For simulation runs with a constant opacity of κ = 0.01 cm2 g−1, the gas gaps are optically thin and the planetary envelopes are completely enclosed by their τ = 1 surface integrated from infinity towards the midplane. The luminosity that we estimate is lost from this τ = 1 surface corresponds well to the mass accretion in accordance with Eq. (16). We therefore use it as a tool to understand the simulation behaviour when deepening the gravitational smoothing length, while remaining numerically converged.

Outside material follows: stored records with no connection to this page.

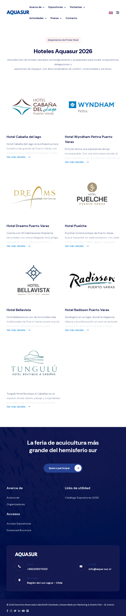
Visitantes (77, 7)
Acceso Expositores (19, 523)
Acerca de (37, 7)
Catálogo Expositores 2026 (82, 497)
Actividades (38, 18)
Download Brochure (19, 529)
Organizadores (16, 504)
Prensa (56, 18)
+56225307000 (37, 568)
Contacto (71, 18)
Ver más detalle (18, 157)
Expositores (57, 7)
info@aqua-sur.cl (100, 568)
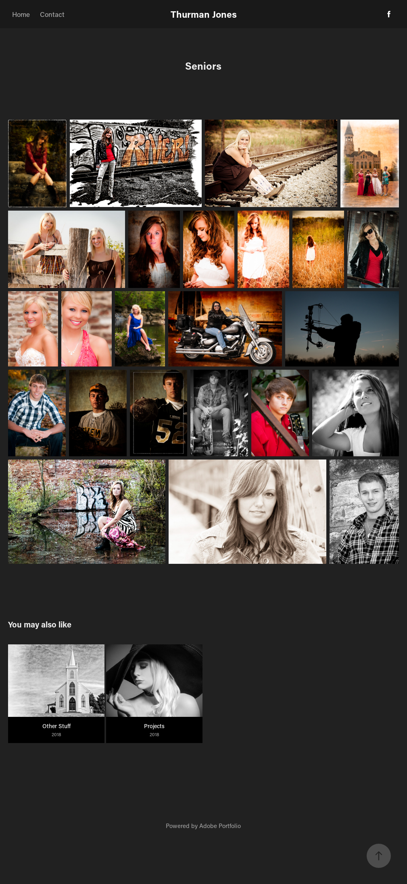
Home (21, 14)
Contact (52, 14)
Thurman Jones (204, 14)
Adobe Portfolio (220, 826)
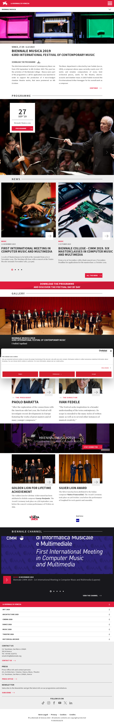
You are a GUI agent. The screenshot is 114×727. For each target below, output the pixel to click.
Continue (94, 88)
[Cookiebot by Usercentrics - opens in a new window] (96, 351)
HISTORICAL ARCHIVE (11, 639)
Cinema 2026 (7, 619)
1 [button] (12, 270)
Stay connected (91, 447)
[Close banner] (111, 351)
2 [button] (15, 270)
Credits (72, 714)
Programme (21, 128)
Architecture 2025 (11, 614)
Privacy (54, 714)
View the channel (90, 595)
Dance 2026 (7, 624)
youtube (59, 704)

We then observe that deepening the gravitational potential increases the internal energy content of the envelope more than it does the luminosity. As a consequence the accretion rate decreases for a deeper gravitational potential, consistent with Eq. (16). A signature of this increasingly energetic envelope is the flattening out of its potential temperature gradients which leads to less and less systematic inflow into the envelope.
Extrapolating the smoothing length rs to a more realistic size of ~ 1 rJ, we obtain an accretion rate of 10−3 m⊕ yr−1 for a low opacity κ = 0.01 cm2 g−1.
Using constant opacities we find that for high opacities, planetary envelopes remain spherically symmetric and connect smoothly to the disc. At low opacities, the planetary envelope possesses a more complex structure determined by radiating away pressure support and replacing it with centrifugal rotation. The envelope then also possesses a completely enclosed optically thick surface, thus disconnecting it from the disc in terms of radiative energy diffusion.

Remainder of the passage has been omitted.